The Widening HTML5 Chasm
Every now and then something comes up so wrong that it's time to put aside my pleasant retirement from the web standards process and get out the high horse again.
[...] The W3C process hasn't worked in HTML5. Partly it's because HTML5 is managed by two separate organizations, the W3C and the WHATWG. As the WHATWG site puts it, "The W3C HTML working group and the WHATWG are working on the same specification, with the same editor." That editor, Ian Hickson, is not only editing a document, but "is acting as a spokesman for the [WHATWG] group."
So what now?
Ideally, I'd like to see the W3C take its consensus-based process seriously, and the WHATWG agree to abide by that. Realistically, I just can't see either part of that happening. The W3C is too willing to bend; the WHATWG too unwilling. That seems to leave two options:
The W3C continues its wobbly HTML5 process, lending its imprimatur to a specification over which it has little real control, or
The WHATWG decides that the W3C's imprimatur isn't worth the effort of the process, drops the cooperation with the W3C, and fractures the HTML world severely.
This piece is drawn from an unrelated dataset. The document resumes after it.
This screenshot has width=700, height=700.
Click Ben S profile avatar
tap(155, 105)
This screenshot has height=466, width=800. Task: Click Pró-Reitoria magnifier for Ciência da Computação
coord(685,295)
I suspect that in the end, the WHATWG will take choice #2, likely because W3C members (like Adobe) rightly insist that the W3C behave like the organization it's claimed to be all these years. After all, no less than the Chair of the W3C HTML Working Group has called in the past for "A Bias For Action"
[...] HTML5 will be damaged, its credibility weakened, but will still be important, one way or another.